__Records provided__.
* * * * * * * * *

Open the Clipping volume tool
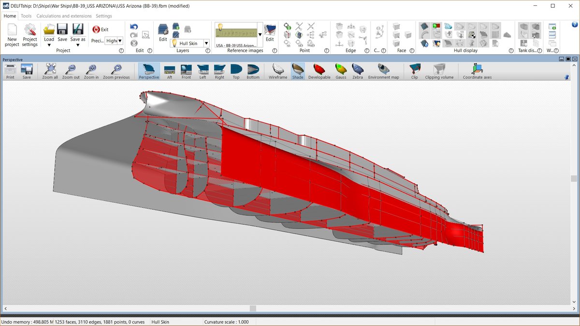Screen dimensions: 580x326 coord(439,71)
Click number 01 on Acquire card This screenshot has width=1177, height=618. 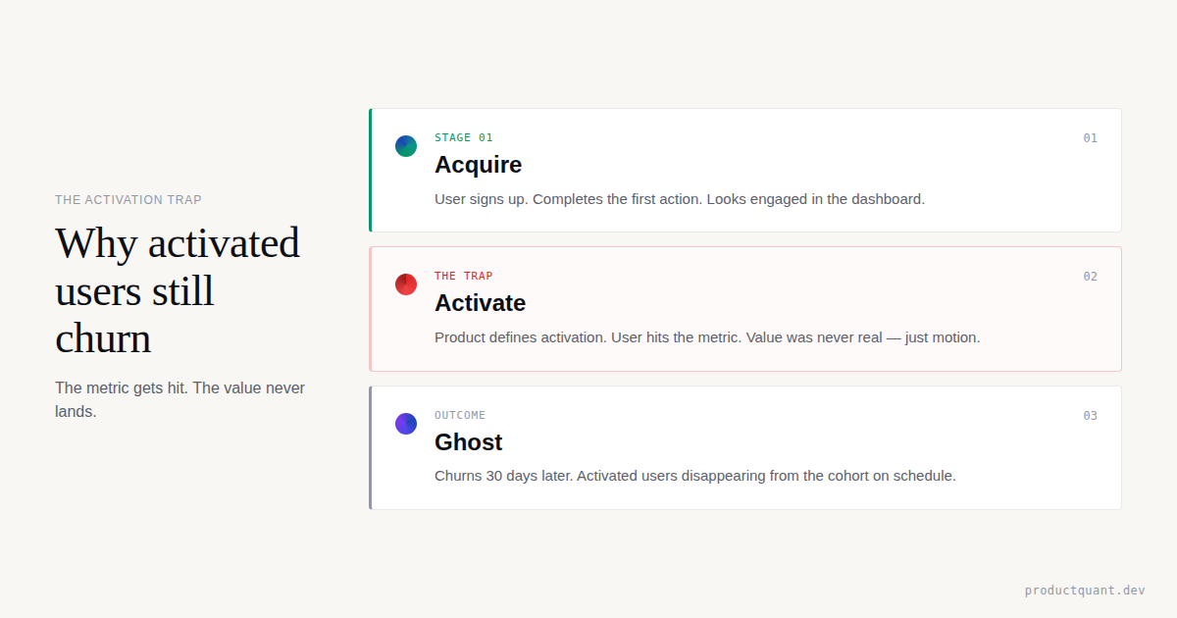pyautogui.click(x=1090, y=138)
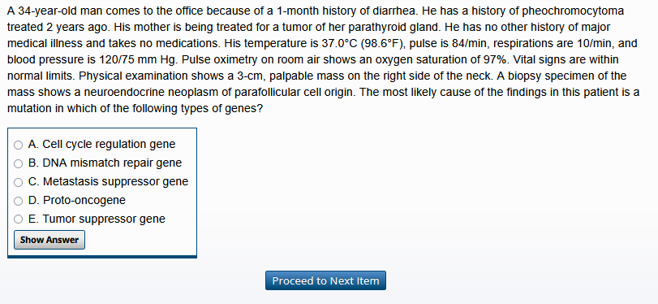The image size is (658, 304).
Task: Mark the Metastasis suppressor gene radio button
Action: point(18,182)
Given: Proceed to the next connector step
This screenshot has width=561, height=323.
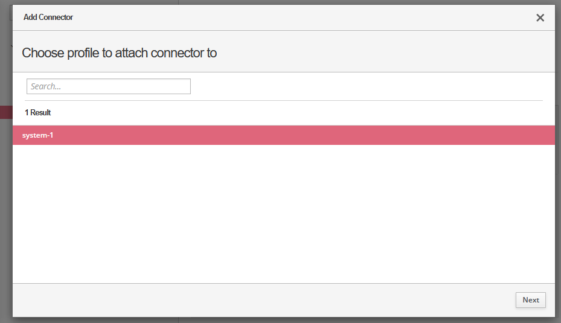Looking at the screenshot, I should coord(530,300).
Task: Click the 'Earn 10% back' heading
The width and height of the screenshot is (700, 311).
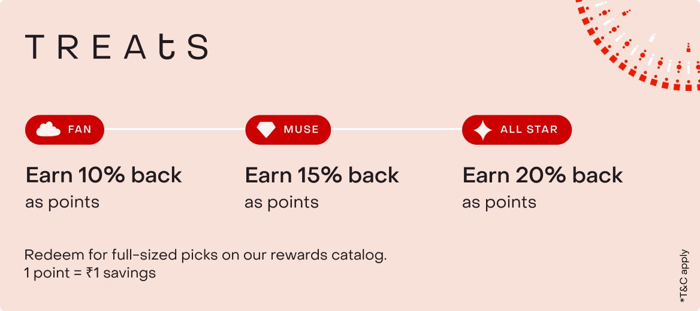Action: point(104,175)
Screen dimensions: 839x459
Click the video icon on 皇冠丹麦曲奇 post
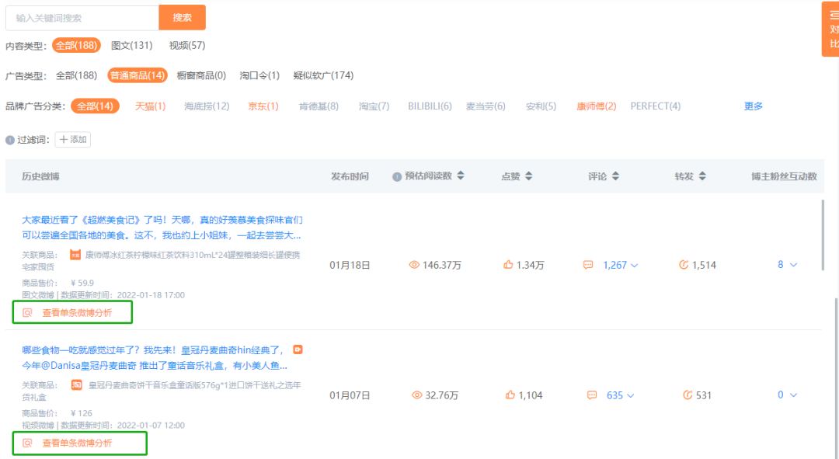(x=297, y=349)
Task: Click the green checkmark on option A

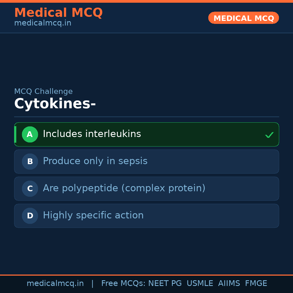Action: coord(269,135)
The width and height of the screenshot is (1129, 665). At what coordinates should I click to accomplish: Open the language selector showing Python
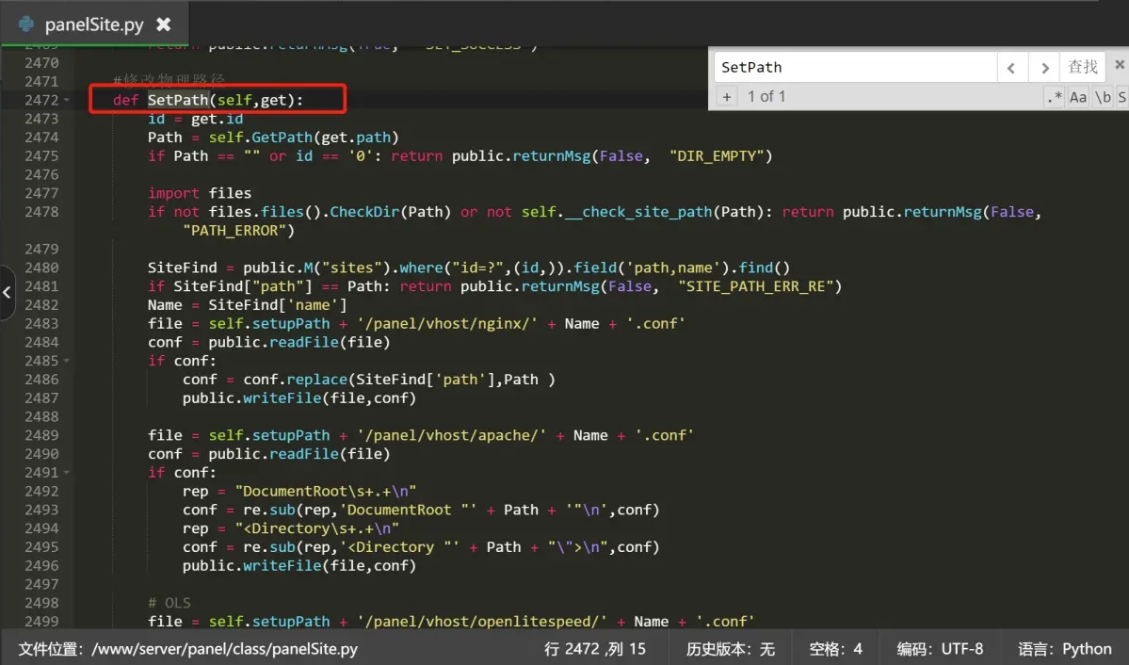(x=1064, y=648)
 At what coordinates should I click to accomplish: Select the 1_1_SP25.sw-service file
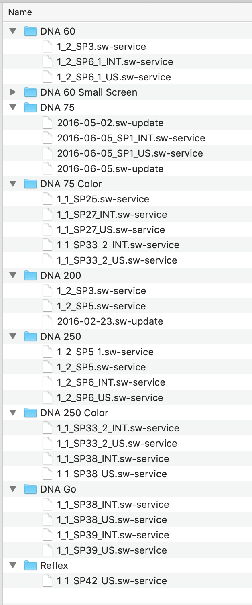tap(103, 199)
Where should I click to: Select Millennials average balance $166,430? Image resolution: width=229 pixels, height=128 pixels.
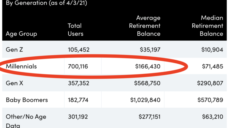pos(147,66)
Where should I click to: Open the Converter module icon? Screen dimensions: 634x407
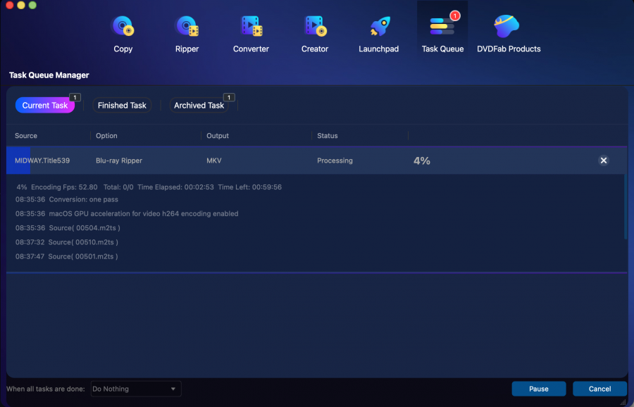[251, 27]
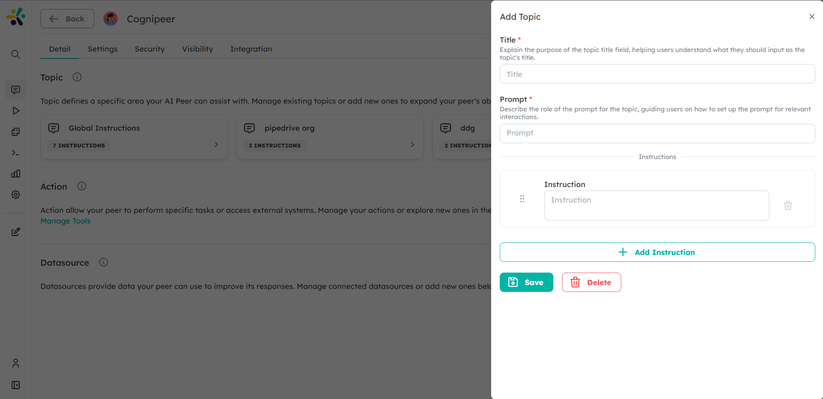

* * * * * * * * *

__What you need to do__. Please return exactly the lines from the one containing "Given: Proceed to the next connector step" through the end of the material above, both ends included, but not the pictures.

__Answer to the problem__.
Given: Proceed to the next connector step
This screenshot has width=561, height=323.
Looking at the screenshot, I should coord(530,300).
Task: Click the 'Earn 10% back' heading
The width and height of the screenshot is (700, 311).
Action: point(104,175)
Screen dimensions: 839x459
Click the video icon on 皇冠丹麦曲奇 post
(x=297, y=349)
Task: Click the green checkmark on option A

Action: coord(269,135)
The width and height of the screenshot is (1129, 665). At what coordinates should I click to accomplish: Open the language selector showing Python
(x=1064, y=648)
 At what coordinates should I click to accomplish: Select the 1_1_SP25.sw-service file
tap(103, 199)
Where should I click to: Select Millennials average balance $166,430? Image resolution: width=229 pixels, height=128 pixels.
pos(147,66)
Where should I click to: Open the Converter module icon? Screen dimensions: 634x407
[251, 27]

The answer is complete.